The Delhi government conducted two back-to-back cloud seeding trials on October 28, in which a team from IIT-Kanpur flew a small aircraft over parts of Delhi and released silver iodide and salt particles in flares.
The idea was to induce artificial rain, and thus reduce air pollution above the capital. Rain is believed to reduce air pollution because it acts as a natural cleansing mechanism, washing soluble gases out of the atmosphere and depositing particulate matter on the ground.
A report released by the office of Delhi Environment Minister Manjinder Singh Sirsa after the trial said that as per data available on the ‘Windy’ website, two precipitation events were noted – 0.1 mm of rain fell in Noida at 4 pm, followed by 0.2 mm in Greater Noida. No rainfall was recorded in Delhi.
“There is a fundamental lack of sufficient moisture and saturation during the peak pollution months (December-January), coinciding precisely when intervention is most needed,” the IIT-Delhi report, titled ‘Can Cloud Seeding Help Tackle Delhi’s Air Pollution?’ says.
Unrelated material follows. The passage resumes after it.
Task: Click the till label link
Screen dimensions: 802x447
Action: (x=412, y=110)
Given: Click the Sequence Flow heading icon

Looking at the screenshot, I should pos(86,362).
“While Western Disturbances (WDs) are the primary drivers of potential seeding conditions, viable “windows of opportunity” are rare, confined to specific anomalous events,” the report says.
“Even on days identified as potentially promising (e.g., cloudy WD days without rain), a multi-criteria Moisture Suitability Index (MSI) indicates they frequently lack the necessary combination of moisture depth, saturation, and atmospheric lift required for successful seeding,” it says.
The analysis confirmed that heavy natural rainfall is indeed highly effective in washing out PM2.5, PM10, and NOX, while “light rain offers minimal impact”. It noted, however, that “even after significant washout, air quality improvements are short-lived, with pollutant concentrations typically recovering to pre-event levels within 1-5 days due to persistent emissions”.
Also, “ozone concentrations often increase post-rainfall”, the study says. And “significant concerns remain regarding the environmental/ health impacts of seeding agents like AgI (silver iodide), high operational costs, and scientific uncertainties”.
The study underlines that a sustained reduction of emissions from diverse sources including vehicular traffic, industrial activities, construction dust, agricultural biomass burning, and residential heating, “remains the most viable and necessary long-term solution” to air pollution.
In 2024, after the then Delhi government asked the Centre about cloud seeding as an emergency measure to improve winter air quality in Delhi, “expert opinion was sought from the India Meteorological Department (IMD), Commission for Air Quality Management in NCR and Adjoining areas (CAQM) and Central Pollution Control Board (CPCB) regarding feasibility of cloud seeding for artificial rainfall in the Delhi during winter”, the government told Parliament in December 2024.
The experts opined that “effective cloud seeding requires specific cloud conditions, which are generally absent during Delhi’s cold and dry winter months”, the government told Parliament.
One of the mentors of the IIT-Delhi study, aerosol scientist Shahzad Gani, told The Indian Express on Friday, “The study looked at past data that showed that during the polluted winters of Delhi, atmospheric conditions are just not suitable for cloud seeding. Even when it rains, pollution comes back in a few hours or maximum in a day or two.”
“Solutions like cloud seeding and smog towers are a distraction and a waste of resources,” he added.